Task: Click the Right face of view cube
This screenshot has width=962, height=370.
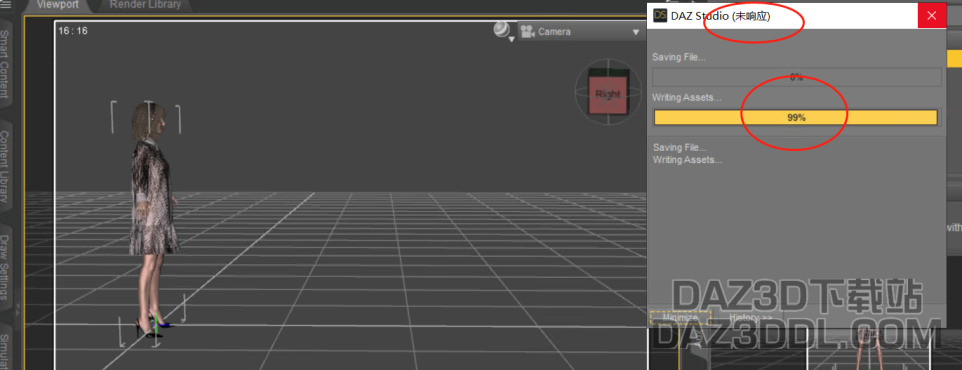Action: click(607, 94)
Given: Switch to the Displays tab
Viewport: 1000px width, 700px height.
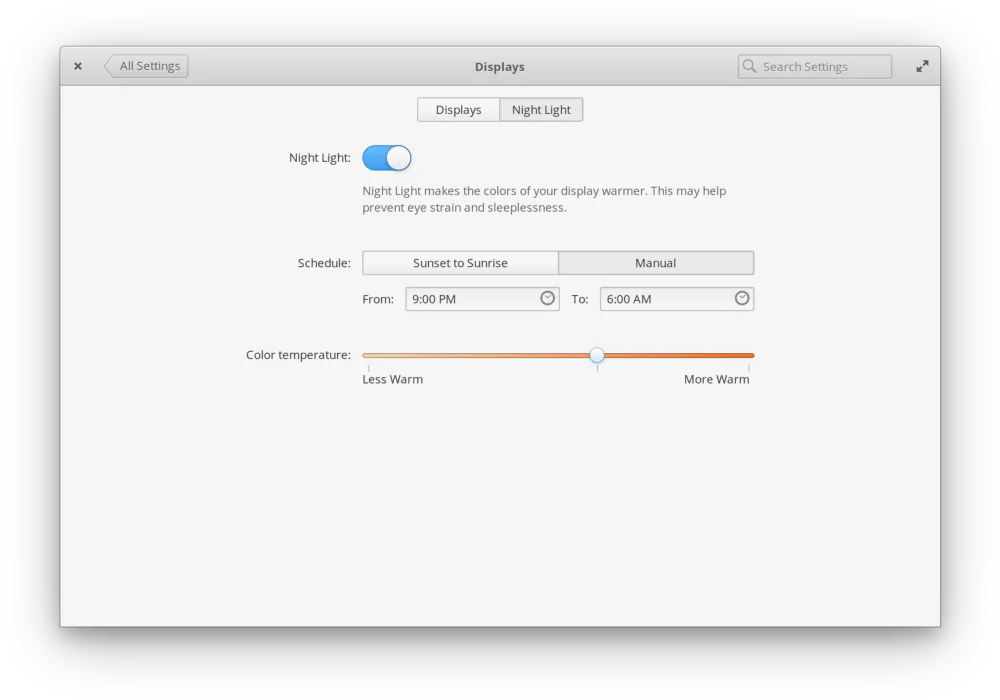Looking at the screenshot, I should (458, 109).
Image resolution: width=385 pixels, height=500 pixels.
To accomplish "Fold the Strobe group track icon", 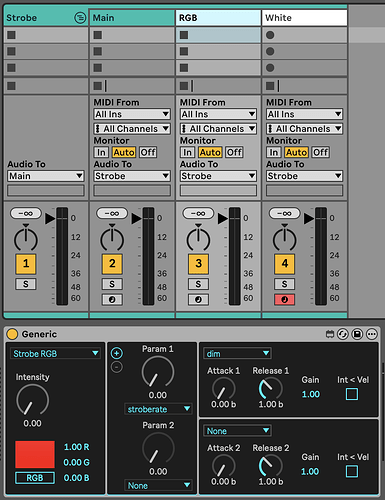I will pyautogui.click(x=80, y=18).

----

List each line of the records above that contains the string "height". Only matches with the same letter case count.

This screenshot has width=962, height=370.
Viewport: 1000px width, 700px height.
Image resolution: width=385 pixels, height=500 pixels.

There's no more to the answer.